Savcılık Şüpheliler Üzerinde DNA Karşılaştırması Yapacak
Elde edilen bu yeni ve kritik bilgi, soruşturmanın önünü açtı. Savcılık makamının, dosya kapsamında şüpheli görülen kişilerden DNA örneği alarak, bu profillerle karşılaştırma yapma aşamasına geçeceği öğrenildi. Bu adım, Rojin Kabaiş'in ölümünden önceki son temaslarının aydınlatılması ve olayın fail veya faillerinin tespiti açısından büyük önem taşıyor.
Rojin Kabaiş'in Şüpheli Ölümü ve Akıllardaki Sorular
21 yaşındaki üniversite öğrencisi Rojin Kabaiş, 27 Eylül 2024'te kaybolmuş, 18 gün sonra cansız bedeni bulunmuştu. Cenazenin bulunduğu yer ile son görüldüğü nokta arasındaki mesafe ve doğal engeller, ölümünün "suda boğulma" olarak kayda geçmesine rağmen şüpheleri artırmıştı. Bağımsız hekimlerin otopside tespit ettiği ancak resmi raporda yer almayan darp izi benzeri morluklar da soru işaretlerini derinleştiren diğer unsurlar arasında.

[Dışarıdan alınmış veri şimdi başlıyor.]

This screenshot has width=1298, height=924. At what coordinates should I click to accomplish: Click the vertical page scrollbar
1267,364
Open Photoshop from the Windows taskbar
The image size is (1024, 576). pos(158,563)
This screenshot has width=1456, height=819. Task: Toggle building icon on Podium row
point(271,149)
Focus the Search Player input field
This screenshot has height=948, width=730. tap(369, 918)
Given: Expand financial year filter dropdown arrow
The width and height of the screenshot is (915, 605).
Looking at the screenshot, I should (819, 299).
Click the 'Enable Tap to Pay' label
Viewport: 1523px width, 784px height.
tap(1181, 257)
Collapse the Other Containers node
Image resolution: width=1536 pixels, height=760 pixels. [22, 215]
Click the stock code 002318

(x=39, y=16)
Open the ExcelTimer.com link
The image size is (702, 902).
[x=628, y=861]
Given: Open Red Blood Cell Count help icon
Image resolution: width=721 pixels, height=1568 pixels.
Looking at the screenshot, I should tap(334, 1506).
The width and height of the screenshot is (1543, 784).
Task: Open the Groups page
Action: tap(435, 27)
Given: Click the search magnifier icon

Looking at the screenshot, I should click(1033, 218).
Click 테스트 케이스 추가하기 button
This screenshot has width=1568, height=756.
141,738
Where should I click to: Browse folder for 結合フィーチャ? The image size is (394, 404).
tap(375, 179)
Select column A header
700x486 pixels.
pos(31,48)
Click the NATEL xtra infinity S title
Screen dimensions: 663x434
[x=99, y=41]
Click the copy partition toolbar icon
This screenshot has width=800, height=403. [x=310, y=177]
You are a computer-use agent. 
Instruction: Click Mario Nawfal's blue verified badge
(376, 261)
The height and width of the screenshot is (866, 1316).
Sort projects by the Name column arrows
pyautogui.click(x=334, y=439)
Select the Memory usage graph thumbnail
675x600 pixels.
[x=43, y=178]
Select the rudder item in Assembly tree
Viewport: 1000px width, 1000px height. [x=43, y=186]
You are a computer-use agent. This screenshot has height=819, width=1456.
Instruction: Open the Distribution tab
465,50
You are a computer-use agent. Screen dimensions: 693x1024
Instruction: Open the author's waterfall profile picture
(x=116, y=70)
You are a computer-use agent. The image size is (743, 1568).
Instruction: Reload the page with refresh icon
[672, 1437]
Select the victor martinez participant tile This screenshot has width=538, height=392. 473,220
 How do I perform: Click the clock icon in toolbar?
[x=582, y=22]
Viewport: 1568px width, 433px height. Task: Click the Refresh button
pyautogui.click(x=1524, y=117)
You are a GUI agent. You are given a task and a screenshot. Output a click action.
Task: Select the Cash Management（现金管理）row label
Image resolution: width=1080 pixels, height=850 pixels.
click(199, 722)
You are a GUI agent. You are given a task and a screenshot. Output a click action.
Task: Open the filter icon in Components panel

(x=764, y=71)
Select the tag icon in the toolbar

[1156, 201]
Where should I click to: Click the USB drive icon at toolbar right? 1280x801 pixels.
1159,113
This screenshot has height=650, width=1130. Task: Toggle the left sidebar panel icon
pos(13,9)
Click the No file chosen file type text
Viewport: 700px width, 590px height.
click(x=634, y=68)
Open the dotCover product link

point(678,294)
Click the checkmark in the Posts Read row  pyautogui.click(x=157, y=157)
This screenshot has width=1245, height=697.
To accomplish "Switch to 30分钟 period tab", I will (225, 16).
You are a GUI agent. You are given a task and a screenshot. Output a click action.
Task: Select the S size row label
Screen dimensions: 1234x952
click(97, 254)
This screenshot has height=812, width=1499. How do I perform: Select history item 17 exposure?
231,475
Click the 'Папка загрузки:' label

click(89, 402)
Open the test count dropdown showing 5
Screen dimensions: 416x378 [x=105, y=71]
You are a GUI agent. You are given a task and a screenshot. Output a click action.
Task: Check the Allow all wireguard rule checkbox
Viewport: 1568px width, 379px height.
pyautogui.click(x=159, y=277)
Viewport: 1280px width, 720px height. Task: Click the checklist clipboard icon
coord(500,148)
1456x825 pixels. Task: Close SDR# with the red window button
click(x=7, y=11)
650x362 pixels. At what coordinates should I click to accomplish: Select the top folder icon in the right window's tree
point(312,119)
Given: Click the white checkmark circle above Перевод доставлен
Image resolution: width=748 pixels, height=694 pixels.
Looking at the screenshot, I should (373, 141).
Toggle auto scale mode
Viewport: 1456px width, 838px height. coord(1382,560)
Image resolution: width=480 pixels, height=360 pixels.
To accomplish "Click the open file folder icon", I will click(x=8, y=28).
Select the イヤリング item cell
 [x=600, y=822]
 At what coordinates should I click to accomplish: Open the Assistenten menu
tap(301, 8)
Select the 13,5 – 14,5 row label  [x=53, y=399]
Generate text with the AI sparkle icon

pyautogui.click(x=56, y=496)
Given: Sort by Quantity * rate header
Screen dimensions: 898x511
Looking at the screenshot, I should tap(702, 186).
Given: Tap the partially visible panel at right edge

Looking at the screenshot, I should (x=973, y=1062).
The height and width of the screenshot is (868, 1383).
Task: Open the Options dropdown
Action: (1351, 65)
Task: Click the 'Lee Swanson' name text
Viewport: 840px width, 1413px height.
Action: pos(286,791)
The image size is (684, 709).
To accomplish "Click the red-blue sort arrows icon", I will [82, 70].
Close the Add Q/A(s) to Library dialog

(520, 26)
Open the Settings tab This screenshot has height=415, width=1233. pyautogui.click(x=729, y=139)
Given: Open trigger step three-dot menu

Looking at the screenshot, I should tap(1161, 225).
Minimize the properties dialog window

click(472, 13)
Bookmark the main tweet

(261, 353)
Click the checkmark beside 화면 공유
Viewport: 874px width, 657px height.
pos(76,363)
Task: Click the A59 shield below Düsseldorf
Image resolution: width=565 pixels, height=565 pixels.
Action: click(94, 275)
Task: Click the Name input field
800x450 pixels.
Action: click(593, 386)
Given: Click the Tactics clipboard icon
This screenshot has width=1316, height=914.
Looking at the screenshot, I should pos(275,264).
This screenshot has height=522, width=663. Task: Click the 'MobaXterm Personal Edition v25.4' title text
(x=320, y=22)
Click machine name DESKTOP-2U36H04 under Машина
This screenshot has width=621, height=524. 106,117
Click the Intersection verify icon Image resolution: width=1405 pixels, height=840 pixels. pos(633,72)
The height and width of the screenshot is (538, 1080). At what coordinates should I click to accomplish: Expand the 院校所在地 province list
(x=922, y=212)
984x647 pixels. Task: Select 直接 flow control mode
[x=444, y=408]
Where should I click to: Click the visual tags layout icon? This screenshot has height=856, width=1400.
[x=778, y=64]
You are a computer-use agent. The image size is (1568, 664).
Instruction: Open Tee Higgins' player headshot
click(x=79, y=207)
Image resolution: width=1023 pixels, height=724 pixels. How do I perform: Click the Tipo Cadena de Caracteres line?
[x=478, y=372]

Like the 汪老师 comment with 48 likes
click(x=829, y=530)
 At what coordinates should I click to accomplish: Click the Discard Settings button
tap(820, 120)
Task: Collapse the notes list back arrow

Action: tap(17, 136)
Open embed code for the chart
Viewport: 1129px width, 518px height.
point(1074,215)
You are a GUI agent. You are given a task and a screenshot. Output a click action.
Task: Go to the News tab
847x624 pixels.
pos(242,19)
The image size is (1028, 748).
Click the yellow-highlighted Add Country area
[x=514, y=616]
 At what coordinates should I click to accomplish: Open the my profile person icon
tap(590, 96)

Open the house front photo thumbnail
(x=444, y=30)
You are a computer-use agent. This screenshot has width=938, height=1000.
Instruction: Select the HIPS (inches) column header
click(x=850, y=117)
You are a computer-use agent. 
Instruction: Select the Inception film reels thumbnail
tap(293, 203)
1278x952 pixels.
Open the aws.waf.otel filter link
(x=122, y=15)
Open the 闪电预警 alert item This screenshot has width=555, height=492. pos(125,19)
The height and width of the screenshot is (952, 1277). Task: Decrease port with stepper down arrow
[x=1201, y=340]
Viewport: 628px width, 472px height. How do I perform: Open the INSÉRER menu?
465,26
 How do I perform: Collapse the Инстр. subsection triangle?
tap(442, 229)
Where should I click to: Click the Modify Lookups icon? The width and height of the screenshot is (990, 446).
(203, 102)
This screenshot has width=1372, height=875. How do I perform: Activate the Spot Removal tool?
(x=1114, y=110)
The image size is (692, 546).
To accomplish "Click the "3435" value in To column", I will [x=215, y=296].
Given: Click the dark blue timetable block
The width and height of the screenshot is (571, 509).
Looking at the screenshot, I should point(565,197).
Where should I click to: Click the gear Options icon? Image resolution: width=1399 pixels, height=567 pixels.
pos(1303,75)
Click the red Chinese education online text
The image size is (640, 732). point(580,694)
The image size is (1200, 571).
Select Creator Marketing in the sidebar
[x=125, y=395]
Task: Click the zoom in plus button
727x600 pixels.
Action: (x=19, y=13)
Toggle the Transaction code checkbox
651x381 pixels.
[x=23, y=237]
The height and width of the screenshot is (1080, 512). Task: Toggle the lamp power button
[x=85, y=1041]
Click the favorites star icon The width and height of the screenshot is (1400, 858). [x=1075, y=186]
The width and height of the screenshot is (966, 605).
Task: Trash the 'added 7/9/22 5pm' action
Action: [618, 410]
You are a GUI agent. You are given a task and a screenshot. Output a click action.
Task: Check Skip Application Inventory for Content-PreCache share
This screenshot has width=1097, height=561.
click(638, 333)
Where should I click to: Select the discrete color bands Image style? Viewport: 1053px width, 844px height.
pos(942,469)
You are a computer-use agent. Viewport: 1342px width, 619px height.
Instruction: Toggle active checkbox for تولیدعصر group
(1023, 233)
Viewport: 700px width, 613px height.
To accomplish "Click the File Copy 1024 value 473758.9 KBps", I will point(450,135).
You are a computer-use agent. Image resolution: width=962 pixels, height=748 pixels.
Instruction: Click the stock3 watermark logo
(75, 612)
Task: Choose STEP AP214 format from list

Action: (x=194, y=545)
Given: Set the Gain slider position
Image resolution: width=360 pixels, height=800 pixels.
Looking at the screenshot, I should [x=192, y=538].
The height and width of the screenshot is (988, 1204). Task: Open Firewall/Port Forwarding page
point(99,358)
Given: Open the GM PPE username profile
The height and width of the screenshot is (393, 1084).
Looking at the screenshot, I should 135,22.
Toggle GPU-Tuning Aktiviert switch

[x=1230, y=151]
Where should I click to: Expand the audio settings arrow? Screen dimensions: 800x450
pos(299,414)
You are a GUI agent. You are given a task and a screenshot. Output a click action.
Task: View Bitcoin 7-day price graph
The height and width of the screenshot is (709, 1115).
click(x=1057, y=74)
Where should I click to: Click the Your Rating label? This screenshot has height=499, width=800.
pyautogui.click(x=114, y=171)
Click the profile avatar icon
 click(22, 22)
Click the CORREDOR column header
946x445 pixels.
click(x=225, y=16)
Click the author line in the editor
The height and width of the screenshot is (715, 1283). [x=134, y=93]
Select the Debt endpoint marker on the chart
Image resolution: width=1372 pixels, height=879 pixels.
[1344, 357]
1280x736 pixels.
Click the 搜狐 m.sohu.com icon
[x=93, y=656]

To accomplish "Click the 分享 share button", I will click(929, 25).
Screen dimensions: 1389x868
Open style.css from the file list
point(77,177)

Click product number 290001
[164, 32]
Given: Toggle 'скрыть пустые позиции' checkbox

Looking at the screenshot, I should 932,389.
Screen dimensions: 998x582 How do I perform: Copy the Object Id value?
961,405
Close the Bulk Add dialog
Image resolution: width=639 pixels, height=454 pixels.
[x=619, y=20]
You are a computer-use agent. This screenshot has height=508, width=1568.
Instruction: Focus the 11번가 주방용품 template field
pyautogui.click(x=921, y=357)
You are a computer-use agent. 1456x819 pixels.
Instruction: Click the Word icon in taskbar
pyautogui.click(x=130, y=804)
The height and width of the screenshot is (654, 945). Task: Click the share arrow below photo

Dijital Deliller ve İspanya Süreci Kritik Önemde
Hukukçular, dosyanın aydınlatılmasında Rojin Kabaiş'in cep telefonundan elde edilecek dijital verilerin kilit rol oynayabileceğini vurguluyor. Van Cumhuriyet Başsavcılığı'nın avukatlara yaptığı bilgilendirmeye göre, Kabaiş'in telefonunun incelenmesi için İspanya Adalet Bakanlığı ile yazışmalar sürüyor ve cihazın İspanya'ya gönderilmesi planlanıyor.
Bu son DNA gelişmesi, Rojin Kabaiş davasında yeni bir sayfa açarken, adalet arayışında somut bir adım olarak değerlendiriliyor. Soruşturmanın titizlikle sürdürülmesi, kamuoyunun en büyük beklentisi olarak öne çıkıyor.